第42章(第3/4页)

祝明璃既然当家,那么她照看的小娘子便不应有这些不正确的认知:“而且你想想,不仅是你,这世间所有的女子都和你一样,感知你的困顿痛楚,明白你的不便忧惧。你刚才不解明明你此前对我无礼,我却依旧细心对你,不正是因我亦经历过此刻吗?”

沈令姝呆呆地望着她,眼眶泛红,眨眼间蓄满泪水。

她总觉得阿娘离开后,世间便是空落落的,哪怕是阿兄也在痛楚不已,他们也算不上亲密无间。她好似孤舟飘零,世上无有依凭。如今叔母却告诉她,原来她天生便与许多人有着自然而隐秘的连线。

祝明璃也没想到两三句话又把小娘子惹哭了,生理期果然是脆弱。正想安慰几句,另一旁的沈令仪忽然抽搭了几下,猛地泪如雨下。

祝明璃傻眼了。

沈令仪解释道:“我、我只是想阿娘了。”叔母这般温柔洞达,是她想象中阿娘还在会有的场景。沈令仪一时哭得喘不上气来。

祝明璃没想到科普小课堂以此起彼伏的哭声结尾,轻拍沈令仪后背,她便顺势挪过来,钻进了祝明璃的怀里。

早就想这么做了,今日总算找到机会。

于是祝明璃就只好抱着她任她发泄,直到两个人都收住了,热奶茶也来了。

祝明璃松口气:“好了,都去净面吧,泪水渍久了,脸皮会疼的。”

二人哭完,神智回笼,多少有些难为情,连忙点头。

祝明璃也没有给出过多的柔情,她到院里把婢子婆子唤过来,仔细交代了一番。虽然她说二房需要整治,但一直没找到切入点,再加上这些人见风使舵老实很多,不再偷懒耍滑,她便没有插手。

如今多交代几句,无非是让他们上上心:“有事不去打扰老夫人是对的,但也要往我院儿里禀报,焦尾、绿绮若是不在,院里的其他婢子也可。我知晓四娘性子独,不喜你们近身,但你们平日里也应多留心一点。”

她看着二房夫人当年的陪嫁婢子和幼时带她的婆子,她们在二房地位颇高:“你们看着她长大,也算半个长辈,多少有些情谊吧?”和大房曾帮忙主持中馈的婆子比,这边的可要显得无情多了。

婆子们连称不敢,哗啦啦跪了一地。

祝明璃道:“起来吧,日后不要三天两头提起二夫人,拿她做挡箭牌,反反复复勾起他们伤心事。你们是真伤心还是以此躲懒我不知,但人心都是肉长的,何苦作践失去双亲孩儿的心?”

几人本要起身,听这么一说,又跪了回去。

本以为二房双子无礼不驯,主母才不想理会他们,乐得看他们笑话,没想到主母竟一直知晓二房情形,果真是个厉害的主儿。
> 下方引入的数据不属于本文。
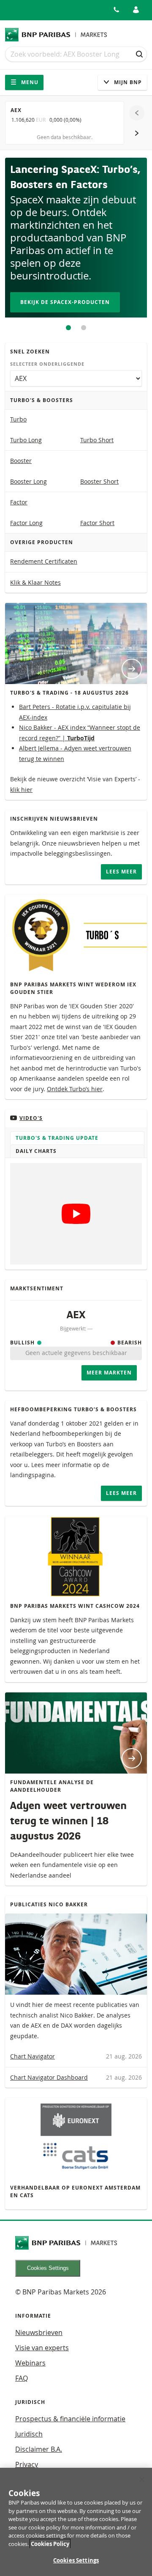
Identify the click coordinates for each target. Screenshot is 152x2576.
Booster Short (99, 481)
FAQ (21, 2378)
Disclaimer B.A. (38, 2449)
祝明璃打量着他们,视线又在院里其他心虚婢子的脸上划过。话说多了就没威慑力了,她不再言语,出了院门。

屋内,沈令仪和沈令姝洗完脸,坐到桌案旁,气氛有些凝滞。

沈令仪指着瓷壶道:“四娘,还热乎着呢,喝点会舒服些。”

沈令姝应下,斟了热牛乳,捧着茶碗小口小口地喝。

沈令仪也该离开了,但她反复纠结,还是坐了回去:“四娘,我知晓你心中难受,故以冷面拒人,甚至言语刺人,但你万万不该这么对叔母。我接下来这句话说得重,但也是真心话。”她顿了顿,“你这样,便是不识好人心了。”

沈令姝今日理清了自己拧巴的心思,如今又被她点破,十分难堪,并未反驳,只是垂着头。

半晌,她闷闷道:“大娘,你变了好多。”以前的沈令仪唯唯诺诺,胆怯柔弱,哪会说这些话,更别提在她面前拿出长姐的架子。

沈令仪被她说得一愣,眉眼不禁柔和下来:“叔母待我极好,教了我很多。”她年岁也不大,悟到的道理很少,但有一条必须教给阿妹,“你莫觉得是叔母偏袒我,或是我巴结她。真心换真心,你待旁人如何,旁人便待你如何。”

沈令姝抬眼看她,似懂非懂。

若真是这样,那为何当初她在床前苦苦哀求阿娘,阿娘仍是拒绝喝药呢?阿娘思念阿耶,想随阿耶而去,那她和阿兄呢,他们就如此无关紧要,担不得一点分量吗?

“我明白了,大娘。”沈令姝闷头回答道。